# Loading Dataset

[![View Source On Gitee](./_static/logo_source.png)](https://gitee.com/mindspore/docs/blob/r1.1/docs/programming_guide/source_en/dataset_loading.md)

## Overview

MindSpore can load common image datasets. You can directly use the classes in `mindspore.dataset` to load datasets. The following table lists the supported common datasets and corresponding classes.

| Image Dataset | Dataset Class | Description |
|  ----                    | ----  | ----           |
| MNIST | MnistDataset | MNIST is a large handwritten digital image dataset. It has 60,000 training images and 10,000 test images and is often used to train various image processing systems. |
| CIFAR-10 | Cifar10Dataset | CIFAR-10 is a small image dataset that contains 60,000 32 x 32 color images of 10 categories. On average, each category contains 6,000 images, of which 5,000 images are training images and 1,000 images are test images. |
| CIFAR-100 | Cifar100Dataset | CIFAR-100 is similar to CIFAR-10, but it has 100 categories. On average, there are 600 images in each category, among which 500 images are training images and 100 images are test images. |
| CelebA | CelebADataset | CelebA is a large face image dataset that contains more than 200,000 face images of celebrities. Each image has 40 feature labels. |
| PASCAL-VOC | VOCDataset | PASCAL-VOC is a common image dataset, which is widely used in computer vision fields such as object detection and image segmentation. |
| COCO | CocoDataset | COCO is a large dataset for object detection, image segmentation, and pose estimation. |
| CLUE | CLUEDataset | CLUE is a large Chinese semantic comprehension dataset. |

MindSpore can also load datasets in different data storage formats. You can directly use the corresponding classes in `mindspore.dataset` to load data files in the disk. The following table lists the supported data formats and corresponding classes.

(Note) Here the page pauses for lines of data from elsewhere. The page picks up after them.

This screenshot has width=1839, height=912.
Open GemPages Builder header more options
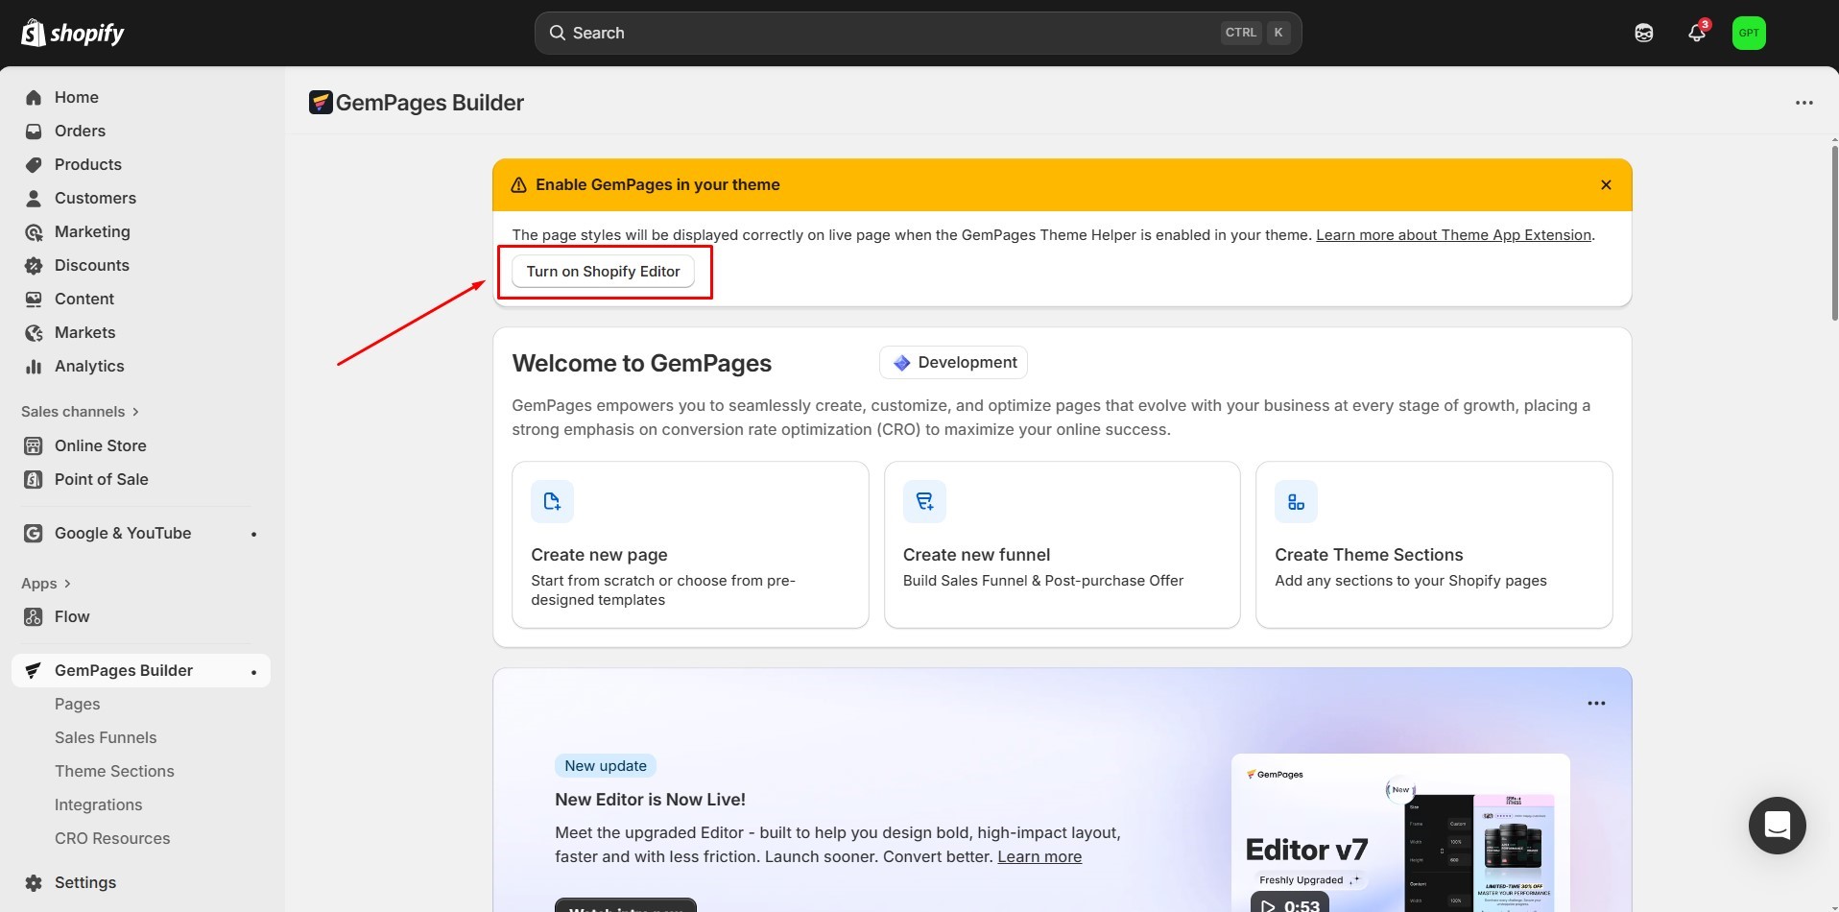tap(1803, 103)
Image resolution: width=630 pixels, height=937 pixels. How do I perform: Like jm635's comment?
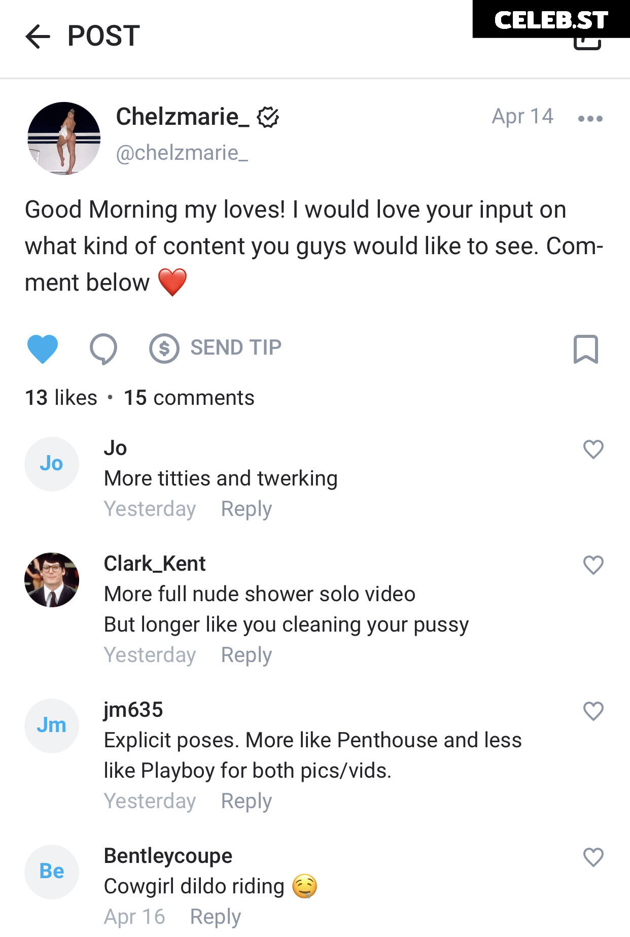tap(593, 711)
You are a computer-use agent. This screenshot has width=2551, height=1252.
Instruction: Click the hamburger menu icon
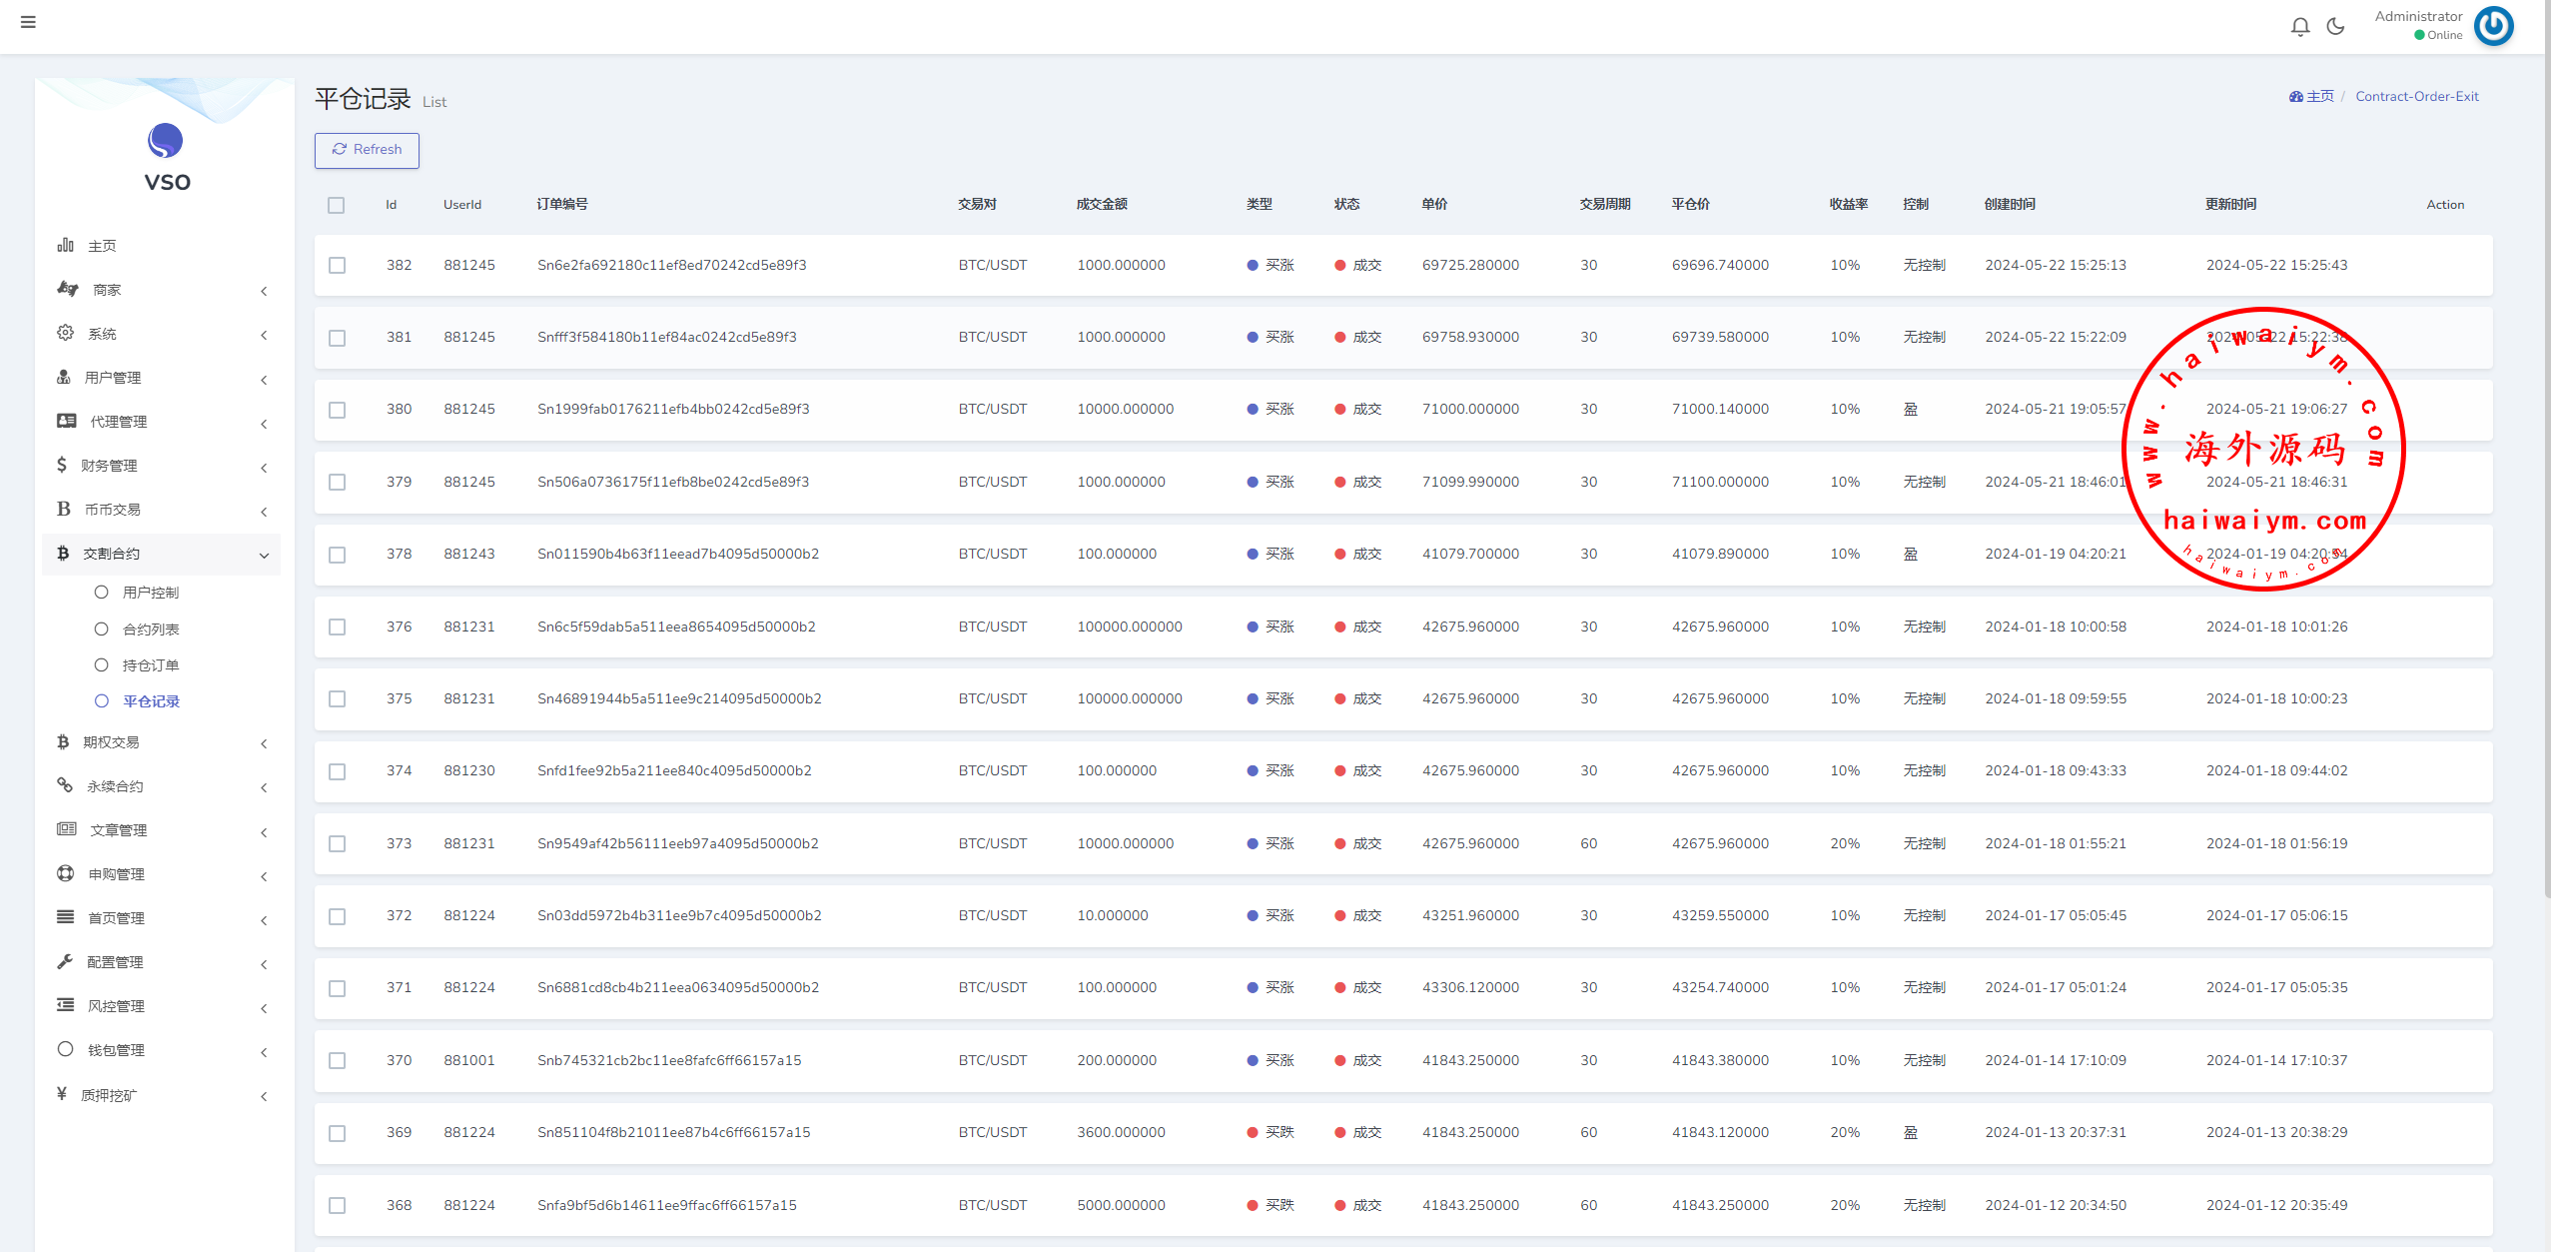click(x=28, y=22)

| Data Format | Dataset Class | Description |
|  ----                    | ----  | ----           |
| MindRecord | MindDataset | MindRecord is a self-developed data format of MindSpore. It features efficient read/write and easy distributed processing. |
| Manifest | ManifestDataset | Manifest is a data format supported by Huawei ModelArts. It describes the original files and labeling information and can be used for labeling, training, and inference. |
| TFRecord | TFRecordDataset | TFRecord is a binary data file format defined by TensorFlow. |
| NumPy | NumpySlicesDataset | NumPy data source refers to the NumPy array dataset that has been read into the memory. |
| Text File | TextFileDataset | Text File refers to common data in text format. |
| CSV File | CSVDataset | CSV refers to comma-separated values. Files in this format store tabular data in plain text. |

MindSpore also supports user-defined dataset loading using `GeneratorDataset`. You can implement your own dataset classes as required.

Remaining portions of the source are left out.